***** Given entries

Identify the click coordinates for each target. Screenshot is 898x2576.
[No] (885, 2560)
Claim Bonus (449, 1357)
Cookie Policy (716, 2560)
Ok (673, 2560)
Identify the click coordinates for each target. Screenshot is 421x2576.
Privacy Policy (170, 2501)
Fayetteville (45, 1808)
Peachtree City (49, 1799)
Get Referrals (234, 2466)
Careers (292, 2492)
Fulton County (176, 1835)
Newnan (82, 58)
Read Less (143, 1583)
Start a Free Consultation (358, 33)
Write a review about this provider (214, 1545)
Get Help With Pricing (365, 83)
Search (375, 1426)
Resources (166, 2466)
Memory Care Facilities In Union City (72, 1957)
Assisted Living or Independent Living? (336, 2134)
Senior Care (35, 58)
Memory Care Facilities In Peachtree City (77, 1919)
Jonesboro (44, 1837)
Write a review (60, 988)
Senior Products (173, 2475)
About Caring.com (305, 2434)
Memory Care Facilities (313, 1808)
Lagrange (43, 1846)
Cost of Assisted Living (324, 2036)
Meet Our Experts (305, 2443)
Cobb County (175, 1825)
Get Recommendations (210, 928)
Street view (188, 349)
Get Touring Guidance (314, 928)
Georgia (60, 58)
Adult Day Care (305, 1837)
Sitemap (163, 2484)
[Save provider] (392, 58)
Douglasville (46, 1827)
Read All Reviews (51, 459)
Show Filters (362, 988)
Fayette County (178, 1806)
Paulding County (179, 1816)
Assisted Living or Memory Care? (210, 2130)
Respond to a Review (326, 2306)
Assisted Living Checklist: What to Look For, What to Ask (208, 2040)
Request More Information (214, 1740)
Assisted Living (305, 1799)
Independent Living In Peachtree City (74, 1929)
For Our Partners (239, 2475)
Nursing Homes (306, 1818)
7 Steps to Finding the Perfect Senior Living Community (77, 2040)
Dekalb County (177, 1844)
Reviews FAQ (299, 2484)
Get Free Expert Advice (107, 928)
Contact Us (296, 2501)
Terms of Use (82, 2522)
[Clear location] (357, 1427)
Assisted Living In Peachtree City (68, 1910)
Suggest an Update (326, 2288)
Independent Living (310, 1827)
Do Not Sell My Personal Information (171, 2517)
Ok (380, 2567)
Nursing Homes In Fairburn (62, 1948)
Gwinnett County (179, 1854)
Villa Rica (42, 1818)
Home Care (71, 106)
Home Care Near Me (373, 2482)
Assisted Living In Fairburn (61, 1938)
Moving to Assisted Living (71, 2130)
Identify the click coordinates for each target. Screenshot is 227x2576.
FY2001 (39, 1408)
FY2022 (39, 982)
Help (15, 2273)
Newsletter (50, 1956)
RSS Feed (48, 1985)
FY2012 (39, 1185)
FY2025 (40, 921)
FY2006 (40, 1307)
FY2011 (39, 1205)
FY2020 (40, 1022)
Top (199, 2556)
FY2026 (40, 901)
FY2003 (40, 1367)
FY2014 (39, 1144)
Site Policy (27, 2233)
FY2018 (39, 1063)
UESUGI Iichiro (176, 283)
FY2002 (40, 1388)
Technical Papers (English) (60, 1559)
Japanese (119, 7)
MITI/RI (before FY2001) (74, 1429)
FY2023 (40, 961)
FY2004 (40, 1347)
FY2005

**********

- Exercise description:
Which lines of the records above hold the word "Write"? Copy each one out.

- Exercise solution:
Write a review about this provider (214, 1545)
Write a review (60, 988)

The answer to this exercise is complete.